There were no severe adverse events related to the intervention in the both group. There might be one adverse event related to the intervention in control group. It can be seen that the risk of electrical stimulation is minimal, and adverse events related to electrical stimulation are few and can be accepted by most subjects. These results reveal that this technique was well tolerated by the patients regardless of their disease severity.
The improvement in respiratory muscle strength is important for patients with COPD. Pulmonary rehabilitation has been demonstrated to reduce dyspnea, increase exercise capacity, and improve the quality of life in individuals with COPD [11, 6]. Respiratory muscle training is an effective way for COPD patients to recover. However, many training exercises require patients to do active work, resulting in poor patient compliance and limited treatment effects. Furthermore, many patients could not participate in these training sessions due to personal reason. Neuromuscular electrical stimulation is a passive training method that allows selected muscles to contract without the need for active work. It has been found that electrical stimulation could partly mimic the muscle training procedure and had a similar partial effect on muscle function [21].

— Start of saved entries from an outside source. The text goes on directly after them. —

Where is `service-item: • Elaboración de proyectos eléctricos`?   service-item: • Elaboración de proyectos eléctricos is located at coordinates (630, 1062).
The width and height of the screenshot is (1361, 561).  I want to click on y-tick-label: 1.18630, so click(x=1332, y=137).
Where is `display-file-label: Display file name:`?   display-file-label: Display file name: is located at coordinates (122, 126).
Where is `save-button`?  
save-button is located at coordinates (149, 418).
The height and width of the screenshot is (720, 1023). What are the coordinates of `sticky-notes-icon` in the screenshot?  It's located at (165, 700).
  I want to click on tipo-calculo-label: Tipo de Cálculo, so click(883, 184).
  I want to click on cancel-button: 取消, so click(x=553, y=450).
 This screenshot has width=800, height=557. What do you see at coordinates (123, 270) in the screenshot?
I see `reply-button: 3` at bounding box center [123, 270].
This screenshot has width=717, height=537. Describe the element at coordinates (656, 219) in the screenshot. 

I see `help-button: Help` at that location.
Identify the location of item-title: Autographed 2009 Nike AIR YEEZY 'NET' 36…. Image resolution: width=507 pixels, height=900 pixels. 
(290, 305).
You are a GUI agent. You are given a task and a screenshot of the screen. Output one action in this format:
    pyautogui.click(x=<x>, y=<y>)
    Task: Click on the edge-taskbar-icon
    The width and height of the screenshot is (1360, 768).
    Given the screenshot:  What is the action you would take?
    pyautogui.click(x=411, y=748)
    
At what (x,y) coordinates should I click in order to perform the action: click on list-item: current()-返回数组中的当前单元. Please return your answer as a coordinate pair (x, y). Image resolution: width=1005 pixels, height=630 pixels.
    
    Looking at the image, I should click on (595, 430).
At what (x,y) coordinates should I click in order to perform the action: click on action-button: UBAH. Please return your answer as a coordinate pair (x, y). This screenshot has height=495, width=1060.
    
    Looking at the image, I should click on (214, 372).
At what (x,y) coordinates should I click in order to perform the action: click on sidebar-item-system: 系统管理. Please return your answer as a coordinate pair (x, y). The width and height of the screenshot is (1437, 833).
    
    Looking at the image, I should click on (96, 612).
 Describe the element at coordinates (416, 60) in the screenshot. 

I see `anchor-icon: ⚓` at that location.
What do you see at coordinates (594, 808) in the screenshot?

Based on this clinical trial, inspiratory plus expiratory neuromuscular electrical stimulation represents a noval form of neuromuscular electrical stimulation, which is a promising pulmonary rehabilitation mode. Electrical stimulation of respiratory muscles has been applied in the treatment of other diseases, and a study found that functional electrical stimulation of abdominal muscles can shorten ventilation duration and ICU length of staying in mechanically ventilated patients [30]. Further study can be applied to evaluate effect of electrical stimulation in critically ill patients.
Research limitations
There are some limitations in the present study. First, the 6MWD of the participants in our trial seemed to be higher when compared to those of European patients. One reason for this discrepancy might be because all participants were recruited from stable outpatient groups. In the multicenter study reported by Waschki et al., participants achieved a mean 6MWD of 364 m with a similar FEV1 level, which may be biased to relatively severe patients [31]. Future study needs to recruit subjects with lowered functional exercise capacity. Second, our study took only four weeks and did not include a longer observation and follow-up period. Based on this research, future work should consider longer programs of intervention. Third, we did not take into account improvement conditions of muscles, functional performance, symptoms rather than dyspnea, and other health-related changes in quality of life. Future studies should preferably be designed to permit more effects to be perceived.